Achievements and titles
- Olympic finals: 1996 Atlanta 5th place
- National finals: ULVA Trophy 1982, 85, 87

Medal record
Women's rowing
Representing Australia
Commonwealth Games
| Gold medal – first place | 1986 Edinburgh | Women's eight |
| Silver medal – second place | 1986 Edinburgh | Women's coxed four |

= Kaylynn Fry =

Australian rowing cox

Kaylynn Maree Fry is an Australian former rowing coxswain. She was a nine-time national champion, a representative at World Championships, a 1996 Olympian and Commonwealth Games gold medallist.

==Club and state rowing==
Fry was educated at Methodist Ladies' College, Melbourne where she was introduced to rowing and coached by Australian national and senior Victorian coxswain Susie Palfreyman. Fry coxed an MLC crew which won the 1984 Victorian Public Schools' women's four.

Fry's senior coxing was with the Melbourne University Ladies Boat Club. During her Australian Institute of Sport scholarship years she rowed from the Canberra Rowing Club.

She first made state selection for Victoria in 1982 steering the senior women's four who contested and won the ULVA Trophy at the Interstate Regatta. She coxed further Victorian women's crews who won the ULVA Trophy in 1985 and 1987.

In 1982 and 1985 in MUBC colours she steered women's fours to national championship titles at the Australian Rowing Championships. In 1985 she was one of the first recipients of a scholarship to the Australian Institute of Sport. In 1986 she coxed crews representing the AIS to national titles - a women's four and the women's eight. She again coxed AIS crews in 1987 - the four won a national title and the eight placed third.

She made her last appearance at the Australian Rowing Championships in 1996 in the composite selection eight which was heading to the 1996 Olympics. That eight won the 1996 open women's eight Australian title.

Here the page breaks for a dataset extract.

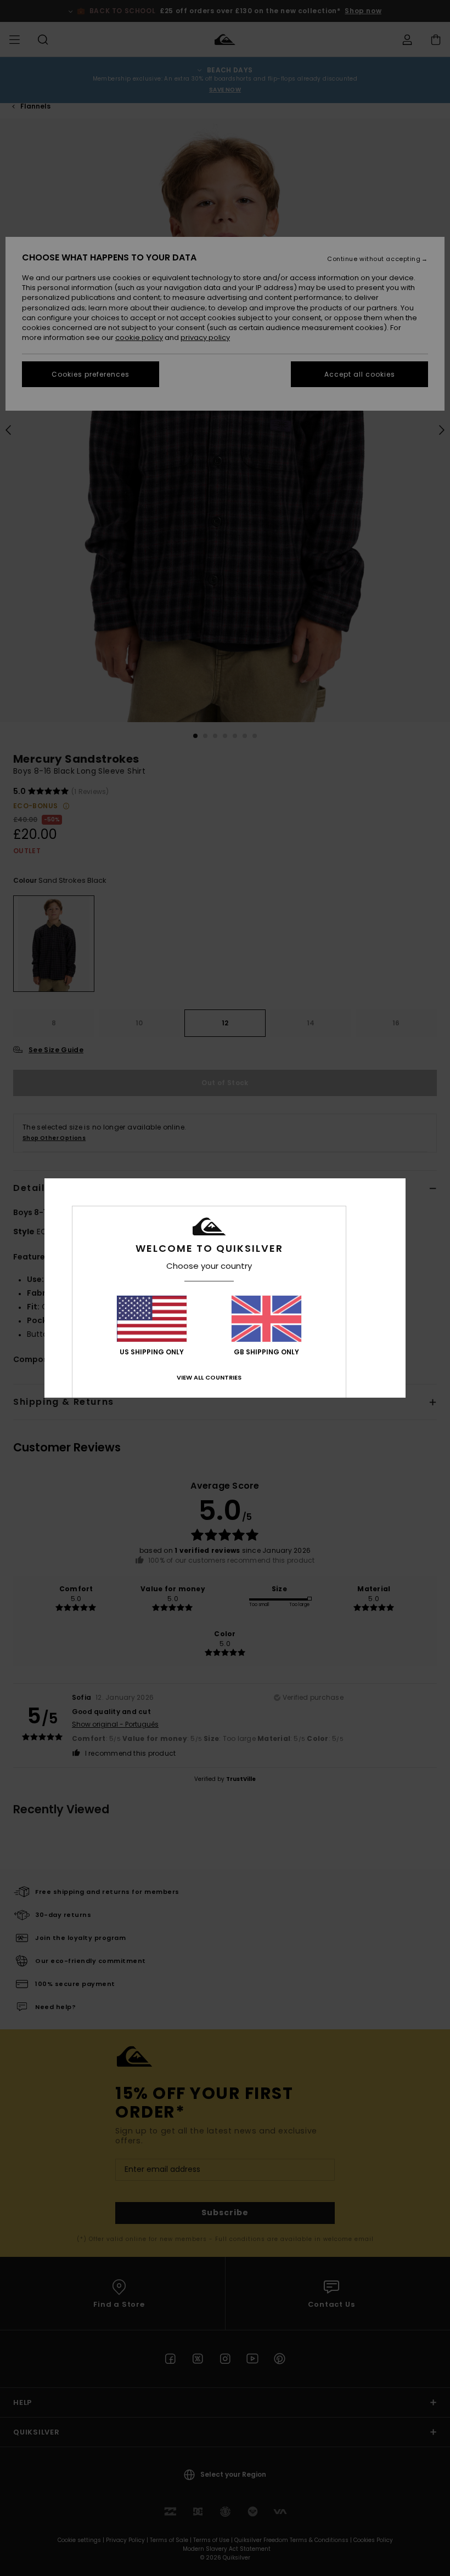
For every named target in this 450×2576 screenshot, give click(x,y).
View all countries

==International representative rowing==
Fry made her Australian representative debut in an U23 coxed four in the 1985 Trans-Tasman series. That crew lost both of their match races against New Zealand. For the 1986 Commonwealth Games Fry was in the stern of both Australian women's coxed boats. The eight rowed to a gold medal and the coxed four took silver. The four went on to the 1986 World Rowing Championships in Nottingham where they finished in seventh place.

Fry was Australia's senior women's coxswain for the five year period from 1986 to 1990. She steered the coxed four to a seventh place at the 1987 World Rowing Championships but no women's crews were sent to the 1988 Olympics and no coxed crew went to the 1989 World Championships. Fry was back at the 1990 World Rowing Championships on the rudder in the Australian women's eight who rowed to a seventh place.

Fry's scholarship with the AIS ended in 1991 and she retired from competitive racing but came out of retirement in 1996 and stepped into the stern of the Australian women's eight who went to the 1996 Atlanta Olympics and rowed to a fifth place in the Olympic final.

==Personal==
Fry is married to Australian representative lightweight rower Bruce Hick and lives in Canberra.